■ PROBLEM TO SOLVE ■
Report every line in the listing that contains the string "Open".

■ EXERCISE INPUT ■
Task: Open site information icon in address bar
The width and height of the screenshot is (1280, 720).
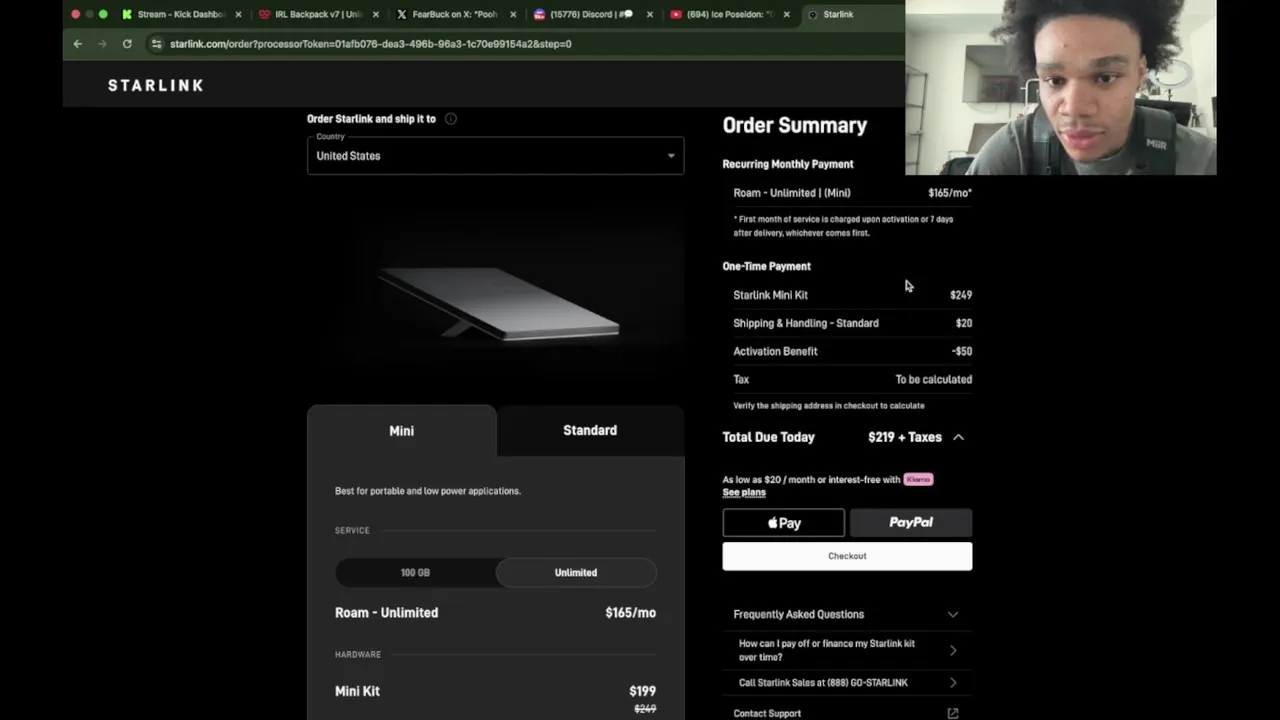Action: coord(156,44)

==

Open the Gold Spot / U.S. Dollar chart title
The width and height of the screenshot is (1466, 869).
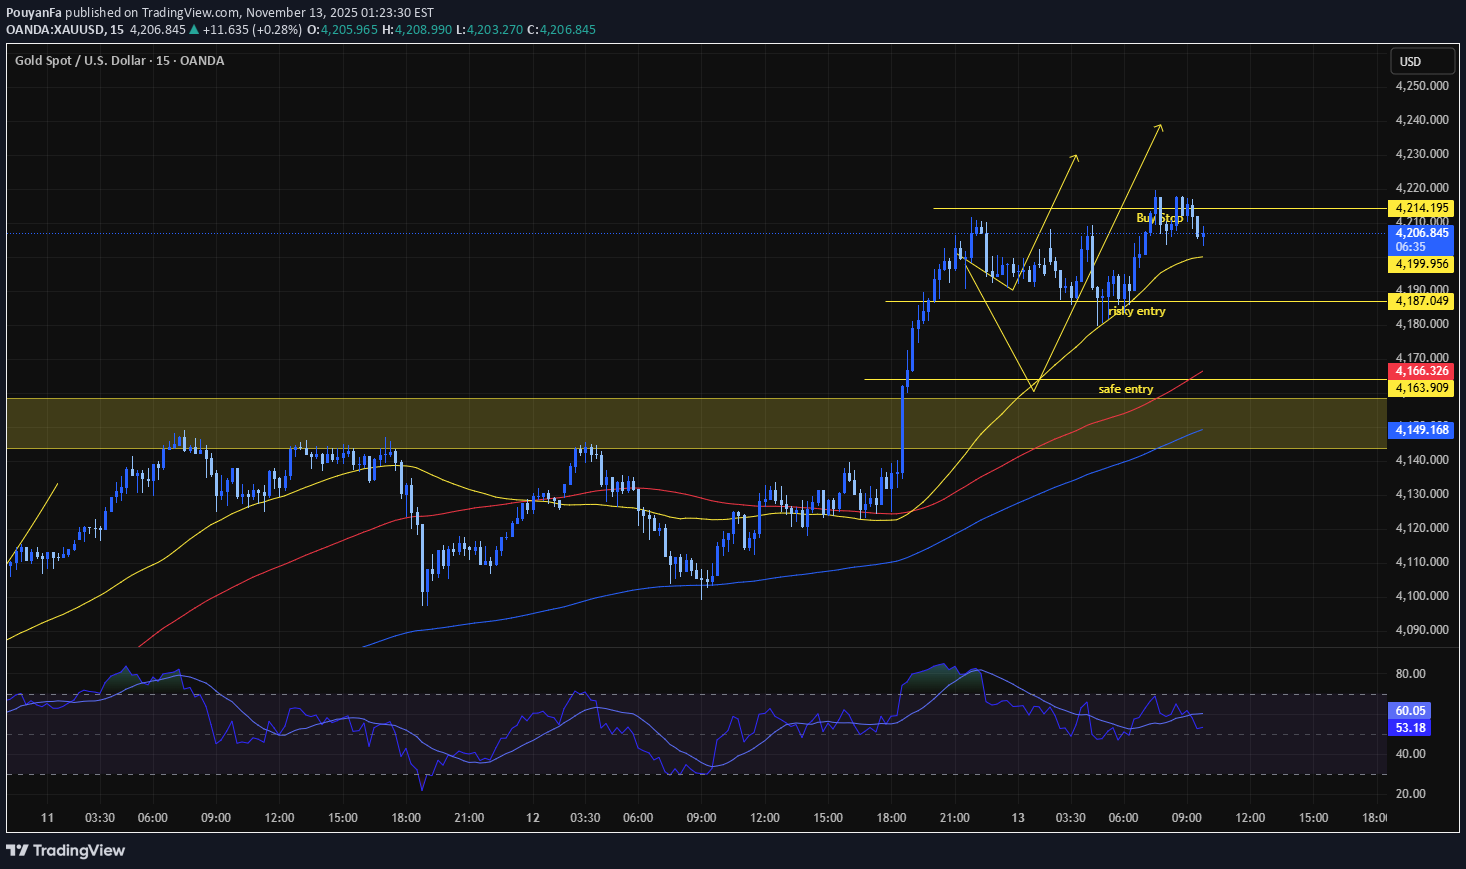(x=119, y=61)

■ SOLUTION FOR THIS PROBLEM ■
Task: Open site information icon in address bar
Open the Gold Spot / U.S. Dollar chart title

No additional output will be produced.